The German Social Association considers the current situation to be alarming. It is becoming increasingly serious. The personal contributions to be paid in nursing homes are already more than double the average pension. Many people can no longer afford a nursing home or do not want to. Alternatively, outpatient care at home can be used to avoid staying in a nursing home. However, with prices rising sharply, there is a “danger of under-provision” if those affected forego necessary care services for cost reasons alone. Many people are also “no longer able to afford the high additional payments out of their own pocket”. Nursing care insurance as “partial insurance” is no longer doing its job. A comprehensive reform of nursing care is long overdue and cannot be postponed any longer.

Nursing Protection Association: Prices for care often non-transparent

Those affected are increasingly reacting to the ever-increasing costs with incomprehension and despair. But also with anger, because more money is being demanded and “at the same time, the service is decreasing – particularly due to the shortage of skilled workers”. The “high frequency of increases” is also met with incomprehension. The main criticism of the Nursing Protection Association: the nursing system burdens those affected with almost all of the additional costs and only covers a fixed proportion itself. The prices for nursing services are also often very opaque.

Political reactions to cost increases

The Federal Government Commissioner for Nursing, Claudia Moll, writes to the residents of the Augsburg nursing home St. Afra: She has received “a large number of calls for help to cap the personal contributions in inpatient care.” In order to relieve the burden on those affected, she wants to work to ensure that training costs and medical treatment no longer have to be paid by the nursing cases in the future. She has also already turned to the federal states several times to “fulfill their obligation to cover the investment costs.” If all states did this, those in need of care could “save thousands of euros per year.” Claudia Moll’s outlook sounds sobering: “We will never have so many nursing staff again, probably not more money, but certainly more people in need of care.”

Bavarian Ministry of Health calls for reforms

The Bavarian State Ministry for Health and Care wants to ensure that training costs are no longer paid by those in need of care, but from tax revenue. Overall, the “extreme increase” in the personal contributions to be paid must be limited. In the case of long-term care, the nursing care insurance must cover the care-related costs in full after a certain period of time.

However, investment costs would still have to be borne by the nursing home residents.
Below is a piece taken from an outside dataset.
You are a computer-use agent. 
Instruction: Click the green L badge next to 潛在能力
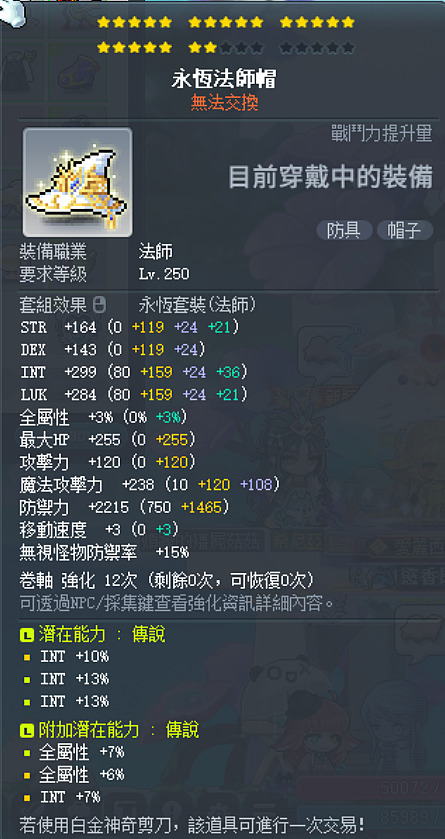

With the “PflegeSoNah” funding program, Bavaria has invested around 273 million euros in nursing homes in recent years, making it one of the federal states with the highest investment cost funding.

In addition, according to the ministry, the investment costs that residents have to pay monthly rose by only around 3.6 percent between 2018 and 2024: from an average of 405 euros to 420 euros. In the same period, the personal contributions to care-related costs more than doubled from 733 euros to 1,473 euros.

Will it be possible to cover the entire cost of care in the future?

The Federal Ministry of Health is also not giving hope for quick help. The development of costs has been a topic of interministerial working groups since June 2023. The federal states are also involved and are developing recommendations for sustainable and long-term financing of nursing care insurance. Answers to future financing of inpatient long-term care are also included in the report, which has not yet been published. However, it is still completely uncertain when words will become actions.